## Plotting Bézier triangular patches with Python Plotly

### The de Casteljau algorithm for computing points on a triangular Bézier patch

A Bézier triangular patch is a parameterized polynomial surface. Its parameters belong to a triangular 2D region, $T$. The triangle vertices, $T_0, T_1, T_2$, are denoted counterclockwise like in the figure below:

In [31]:
from IPython.display import Image
Image(filename='Imag/triangle.png')

Out[31]:

Each point $P$ in $T$ is expressed as a convex combination of the vertices $T_0, T_1, T_2$:

$P=\lambda_0T_0+\lambda_1T_1+\lambda_2T_2$, $\lambda_i\geq 0$, $i=\overline{0,2}$, and $\lambda_0+\lambda_1+\lambda_2=1$

The scalars $\lambda_i$ are the barycentric coordinates of the point $P$.

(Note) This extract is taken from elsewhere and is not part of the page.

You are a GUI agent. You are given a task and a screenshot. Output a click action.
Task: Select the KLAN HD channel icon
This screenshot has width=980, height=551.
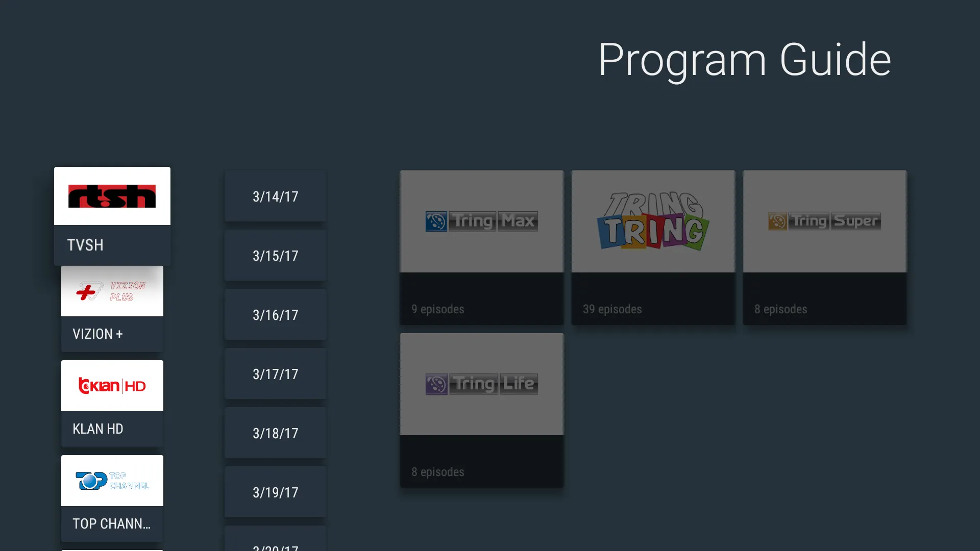pyautogui.click(x=112, y=386)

If $(x_i, y_i)$ are the cartesian coordinates of the vertices $T_i$, $i=\overline{0,2}$, and $P(x, y)$ is a point in the corresponding triangular region, then its baycentric coordinates are given by the solution of the linear system:

$$\left[\begin{array}{ccc} x_0&x_1&x_2\\ y_0&y_1&y_2\\ 1&1&1\end{array}\right] \left[\begin{array}{c}\lambda_0\\\lambda_1\\\lambda_2\end{array}\right]= \left[\begin{array}{c} x\\y\\1\end{array}\right]$$

There is a one-to-one correspondence between the points of the triangle $T$ and the triangle $\Delta$, in 3D, of vertices $A_0(1,0,0)$, $A_1(0,1,0)$, $A_2(0,0,1)$. Namely, to each $P(x,y)\in T$ one associates its barycentric coordinates $(\lambda_0, \lambda_1, \lambda_2)\in\Delta$.

In [32]:
Image(filename='Imag/triangle3D.png')

Out[32]:

A Bézier triangular patch is defined by an integer $n>0$, and a triangular net of 3D points ${\bf b}_{ijk}$, with $i, j, k\geq 0$ integers such that $i+j+k=n$. Its parameterization is: $S: (\lambda_0, \lambda_1, \lambda_2)\in \Delta \to \sum_{i+j+k=n}\frac{n!}{i!j!k!}\lambda_0^i\lambda_1^j\lambda_2^k {\bf b}_{ijk}$

Since the sum of powers of $\lambda_0, \lambda_1, \lambda_2$ is $n$, the patch is said to have the total degree $n$.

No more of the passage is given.